Good luck with little Dunya. I am sure it was all part of your secret plot, starting with showing off some cute pics and videos to hubby... You know you missed playing with a baby puppy...

I will be looking around for a nice GSD litter too, to get a pup about 6 months to a year from now, hopefully. I miss Bandit. :sad:


----------



## Erica Boling (Jun 17, 2008)

I feel for you, Lacey! I totally understand when that certain somebody messes up the hours and hours and hours of training that you put into a dog! It can be sooooooooo frustrating!!!


----------



## Mike Scheiber (Feb 17, 2008)

Guess I would call it a dark day when someone gets a a German Shepherd and its considered stepping into the dark side.


----------



## Lacey Vessell (Nov 18, 2006)

No offense intended......it's the _dark side_ for me...never thought I'd have anything but Mals or Rotts.


----------



## Bob Scott (Mar 30, 2006)

Lacey Vessell said:


> No offense intended......it's the _dark side_ for me...never thought I'd have anything but Mals or Rotts.


 
Sounds to me like you've stepped into the light! :grin::grin::grin:


----------



## susan tuck (Mar 28, 2006)

A REALLY nice pedigree, and ya know......with Antverpa blood lines in there, could be a lil mali in the wood pile way back when!!!!!!!!!!!!!!!!!!!!:lol::lol::lol::lol:


----------



## Lacey Vessell (Nov 18, 2006)

Video of my pup and others from the litter (group training session) at 7 weeks old with Chico Stanford.....

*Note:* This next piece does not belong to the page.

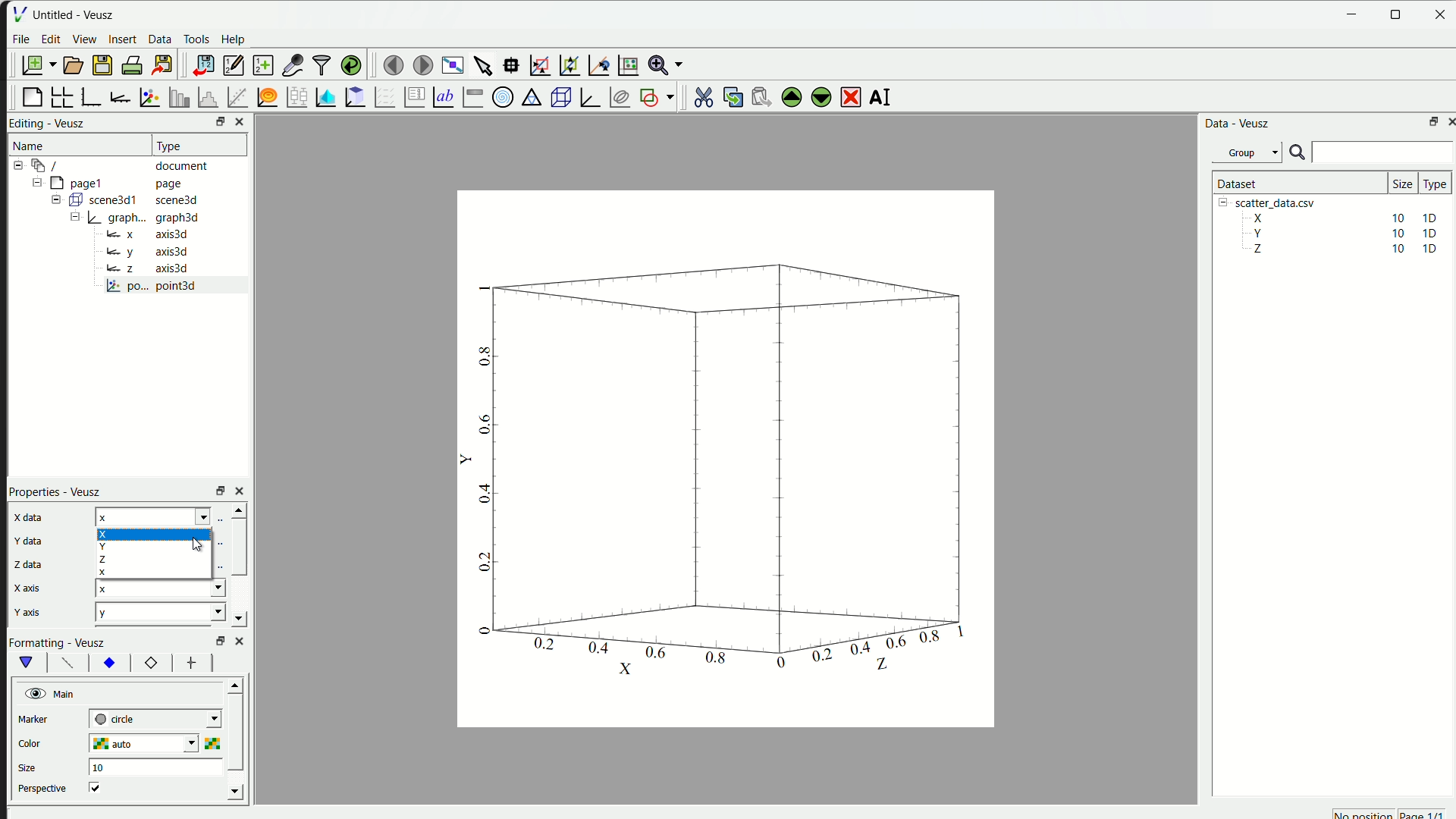 This screenshot has width=1456, height=819. Describe the element at coordinates (559, 97) in the screenshot. I see `3D scene` at that location.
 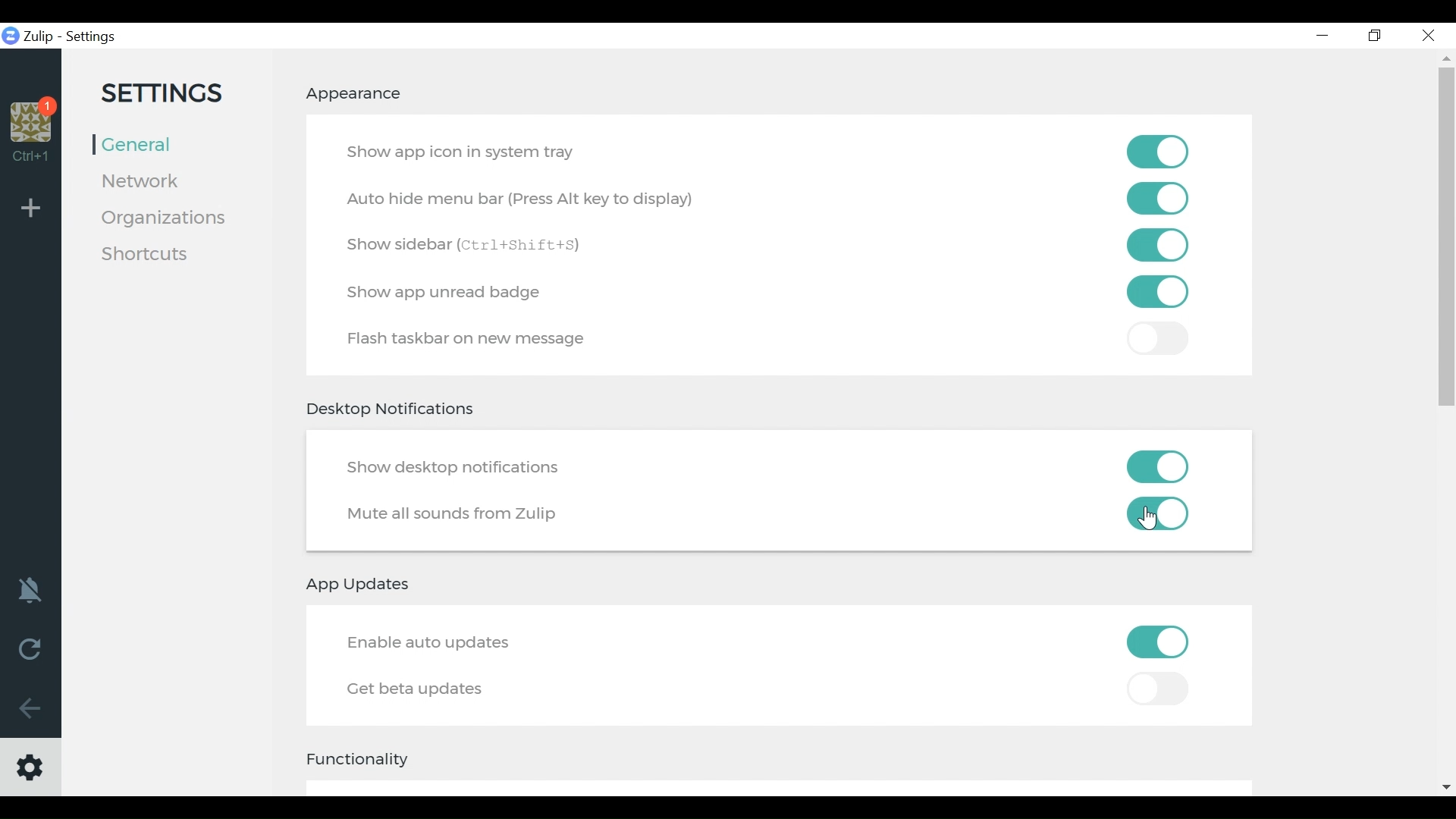 I want to click on Functionality, so click(x=366, y=758).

http://www.youtube.com/watch?v=ynFXrHQC4jk


----------



## Anna Kasho (Jan 16, 2008)

So frickin cute how they go from a milling herd of puppies to sitting still with all their little noses up, looking at Chico. Really nice, considering their attention span at that age. 

It is terribly tempting to get a puppy RIGHT NOW... :lol:


----------



## Michelle Reusser (Mar 29, 2008)

Getting a GSD just shows your smartening up with age. =D>


----------



## Lacey Vessell (Nov 18, 2006)

Michelle Kehoe said:


> Getting a GSD just shows your smartening up with age. =D>


You mean there still may be hope for me ? Here's hoping that she'll be the one where the knowledge will flow down the line....instead of up


----------



## Debbie Wade (Jul 18, 2009)

Years ago, my husband bought me a gun for my birthday....a gun he had been drooling over!!


----------



## Jack Martin (Feb 12, 2008)

Hey Lacey, looks like you are getting wise with age. lol Wellcome to Team GSD. Good luck, I am sure this girl will get your husband straight


----------